The PCs were previously managed entirely by the CPU which had to know about PC
semantics, try to figure out which dimension to increment the PC in, what to
set NPC/NNPC, etc. These decisions are best left to the ISA in conjunction
with the PC type itself. Because most of the information about how to
increment the PC (mainly what type of instruction it refers to) is contained
in the instruction object, a new advancePC virtual function was added to the
StaticInst class. Subclasses provide an implementation that moves around the
right element of the PC with a minimal amount of decision making. In ISAs like
Alpha, the instructions always simply assign NPC to PC without having to worry
about micropcs, nnpcs, etc. The added cost of a virtual function call should
be outweighed by not having to figure out as much about what to do with the
PCs and mucking around with the extra elements.

One drawback of making the StaticInsts advance the PC is that you have to
actually have one to advance the PC. This would, superficially, seem to
require decoding an instruction before fetch could advance. This is, as far as
I can tell, realistic. fetch would advance through memory addresses, not PCs,
perhaps predicting new memory addresses using existing ones. More
sophisticated decisions about control flow would be made later on, after the
instruction was decoded, and handed back to fetch. If branching needs to
happen, some amount of decoding needs to happen to see that it's a branch,
what the target is, etc. This could get a little more complicated if that gets
done by the predecoder, but I'm choosing to ignore that for now.

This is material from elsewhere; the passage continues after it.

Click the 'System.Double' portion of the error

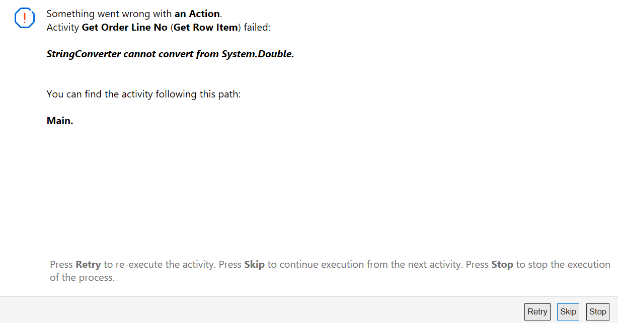pyautogui.click(x=257, y=53)
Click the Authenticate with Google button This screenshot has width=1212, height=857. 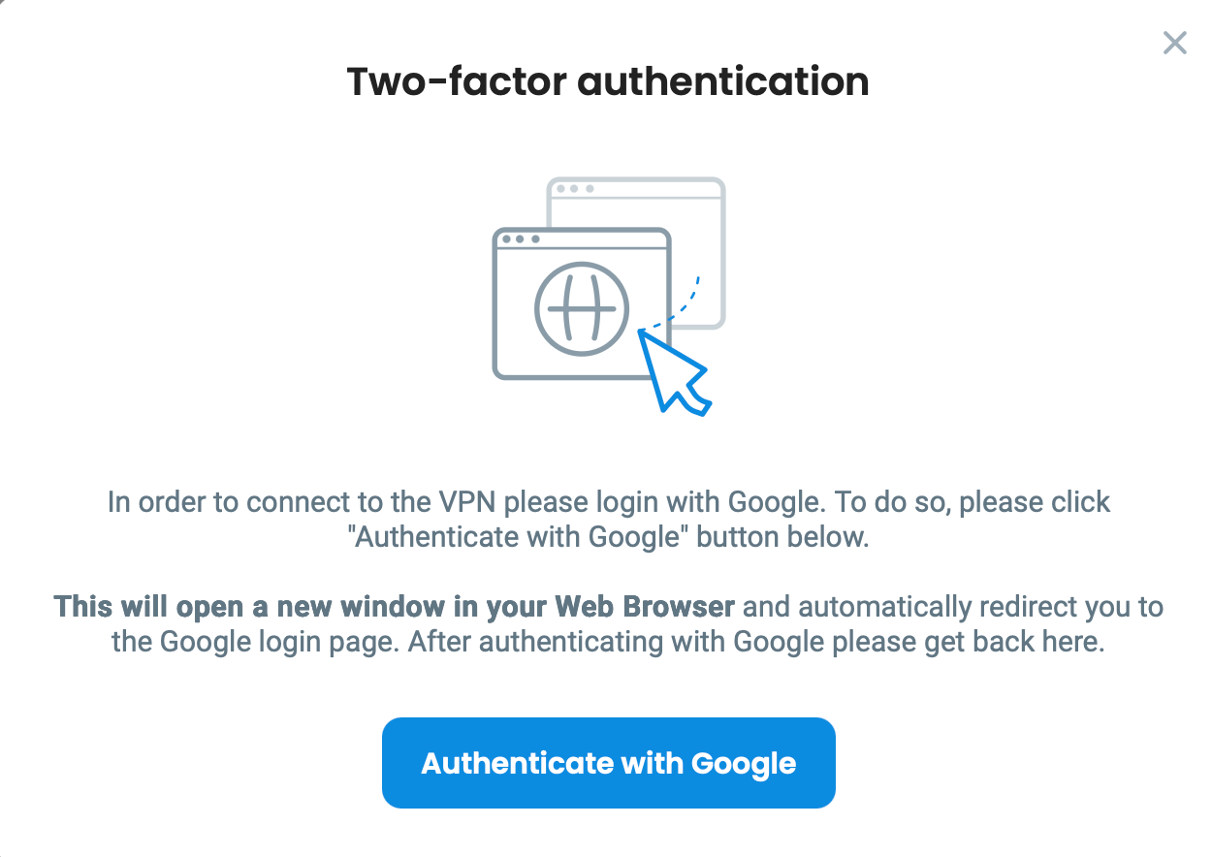608,763
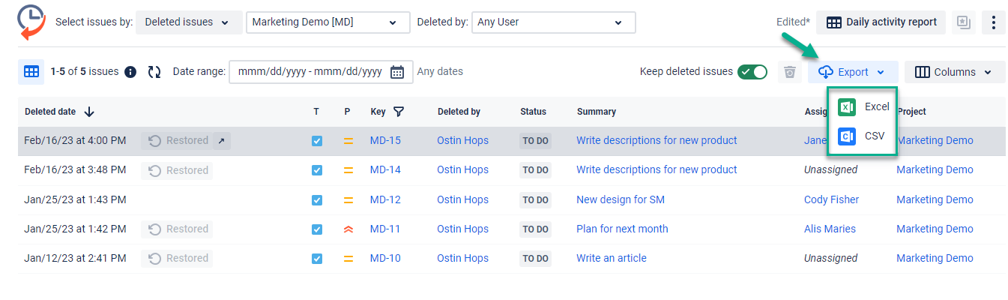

Variable length instructions:

To handle variable length instructions in x86 and ARM, the predecoder now
takes in the current PC by reference to the getExtMachInst function. It can
modify the PC however it needs to (by setting NPC to be the PC + instruction
length, for instance). This could be improved since the CPU doesn't know if
the PC was modified and always has to write it back.


ISA parser:

To support the new API, all PC related operand types were removed from the
parser and replaced with a PCState type. There are two warts on this
implementation. First, as with all the other operand types, the PCState still
has to have a valid operand type even though it doesn't use it. Second, using
syntax like PCS.npc(target) doesn't work for two reasons, this looks like the
syntax for operand type overriding, and the parser can't figure out if you're
reading or writing. Instructions that use the PCS operand (which I've
consistently called it) need to first read it into a local variable,
manipulate it, and then write it back out.


Return address stack:

The return address stack needed a little extra help because, in the presence
of branch delay slots, it has to merge together elements of the return PC and
the call PC. To handle that, a buildRetPC utility function was added. There
are basically only two versions in all the ISAs, but it didn't seem short
enough to put into the generic ISA directory. Also, the branch predictor code
in O3 and InOrder were adjusted so that they always store the PC of the actual
call instruction in the RAS, not the next PC. If the call instruction is a
microop, the next PC refers to the next microop in the same macroop which is
probably not desirable. The buildRetPC function advances the PC intelligently
to the next macroop (in an ISA specific way) so that that case works.


Change in stats:

There were no change in stats except in MIPS and SPARC in the O3 model. MIPS
runs in about 9% fewer ticks. SPARC runs with 30%-50% fewer ticks, which could
likely be improved further by setting call/return instruction flags and taking
advantage of the RAS.


TODO:

Add != operators to the PCState classes, defined trivially to be !(a==b).
Smooth out places where PCs are split apart, passed around, and put back
together later. I think this might happen in SPARC's fault code. Add ISA
specific constructors that allow setting PC elements without calling a bunch
of accessors. Try to eliminate the need for the branching() function. Factor
out Alpha's PAL mode pc bit into a separate flag field, and eliminate places
where it's blindly masked out or tested in the PC.